12 牧者がその散たる羊の中にある日にその群を守るごとく我わが群を守り之がその雲深き暗き日に散たる諸の處よりこれを救ひとるべし
Gelijk een herder zijn kudde opzoekt, ten dage als hij in het midden zijner verspreide schapen is, alzo zal Ik Mijn schapen opzoeken; en Ik zal ze redden uit al de plaatsen, waarhenen zij verstrooid zijn, ten dage der wolke en der donkerheid.
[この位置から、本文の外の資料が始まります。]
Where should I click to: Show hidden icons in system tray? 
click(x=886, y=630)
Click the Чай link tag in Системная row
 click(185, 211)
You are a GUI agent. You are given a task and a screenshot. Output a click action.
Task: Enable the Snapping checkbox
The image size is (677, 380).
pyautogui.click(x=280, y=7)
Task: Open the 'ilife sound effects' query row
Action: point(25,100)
13 我かれらを諸の民の中より導き出し諸の國より集めてその國に携へいりイスラエルの山の上と谷の中および國の凡の住居處にて彼らを養はん
En Ik zal ze uitvoeren van de volken, en zal ze vergaderen uit de landen, en brengen ze in hun land; en Ik zal ze weiden op de bergen Israels, bij de stromen en in alle bewoonbare plaatsen des lands.
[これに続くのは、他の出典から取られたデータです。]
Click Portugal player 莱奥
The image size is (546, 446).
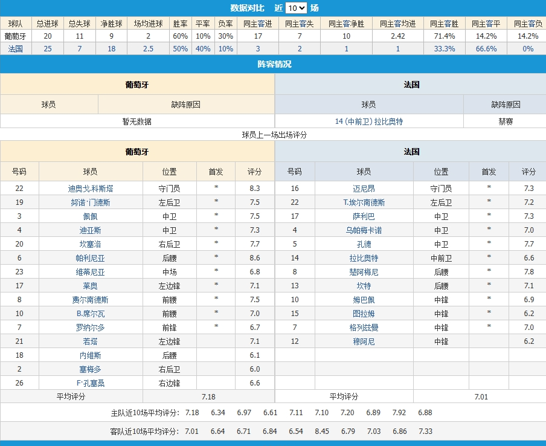coord(91,286)
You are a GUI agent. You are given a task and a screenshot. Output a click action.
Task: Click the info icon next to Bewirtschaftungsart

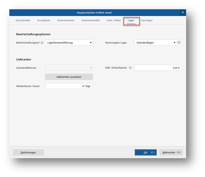pos(42,43)
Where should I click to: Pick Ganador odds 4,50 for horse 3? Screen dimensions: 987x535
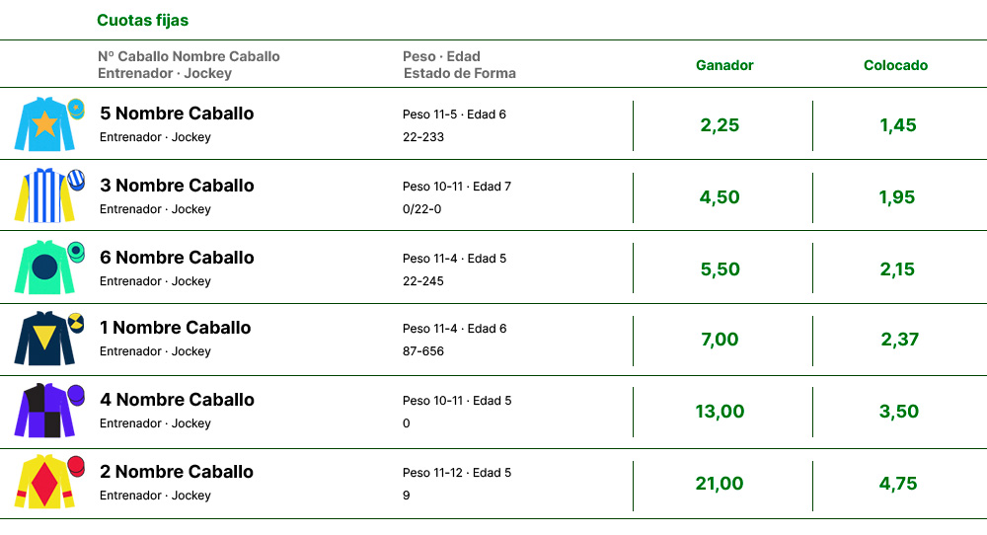(x=720, y=197)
14 善き牧場にて我かれらを牧はんその休息處はイスラエルの高山にあるべし彼處にて彼らは善き休息所に臥しイスラエルの山々の上にて肥たる牧場に草を食はん
Op een goede weide zal Ik ze weiden, en op de hoge bergen Israels zal hun kooi zijn; aldaar zullen zij nederliggen in een goede kooi, en zullen weiden in een vette weide, op de bergen Israels.
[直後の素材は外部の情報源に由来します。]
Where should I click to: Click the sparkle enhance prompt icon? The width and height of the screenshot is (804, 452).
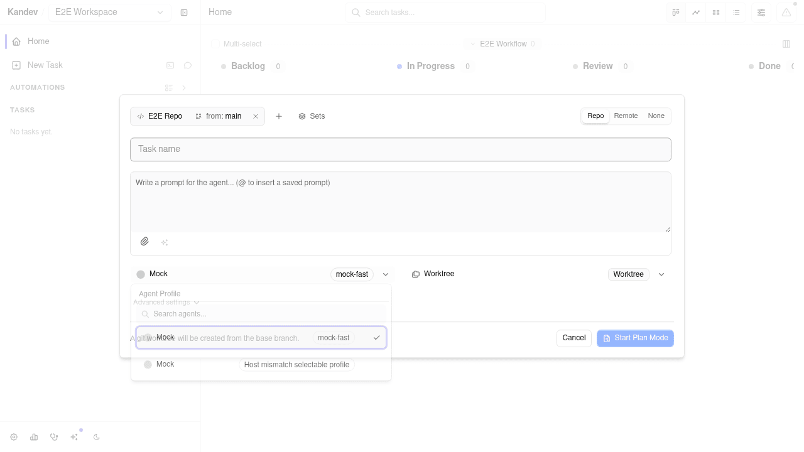tap(165, 242)
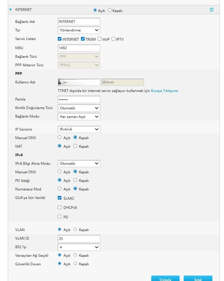
Task: Open the Tür dropdown showing Yönlendirme
Action: [x=79, y=30]
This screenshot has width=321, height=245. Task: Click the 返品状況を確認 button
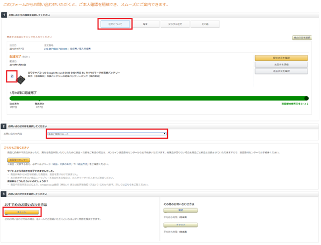pos(281,71)
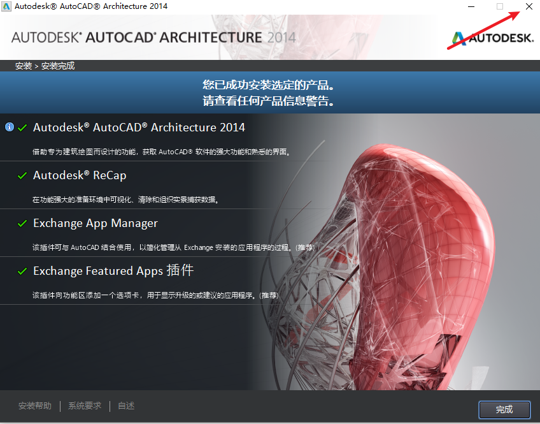This screenshot has width=540, height=424.
Task: Click 安装 in the breadcrumb
Action: tap(23, 66)
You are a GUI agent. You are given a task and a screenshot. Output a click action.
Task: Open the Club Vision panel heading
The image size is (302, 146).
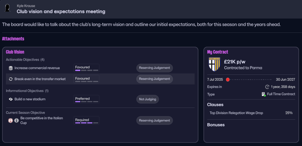click(x=15, y=52)
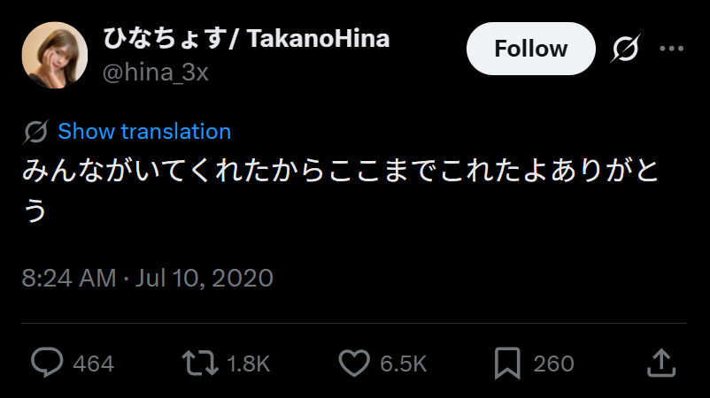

15 主ヱホバいひたまふ我みづから我群を牧ひ之を偃しむべし
Ik zal Mijn schapen weiden, en Ik zal ze legeren, spreekt de Heere HEERE.
16 亡たる者は我これを尋ね逐はなたれたる者はこれを引返り傷けられたる者はこれを裹み病る者はこれを強くせん然ど肥たる者と強き者は我これを滅さん我公道をもて之を牧ふべし
Het verlorene zal Ik zoeken, en het weggedrevene zal Ik wederbrengen, en het gebrokene zal Ik verbinden, en het kranke zal Ik sterken; maar het vette en het sterke zal Ik verdelgen, Ik zal ze weiden met oordeel.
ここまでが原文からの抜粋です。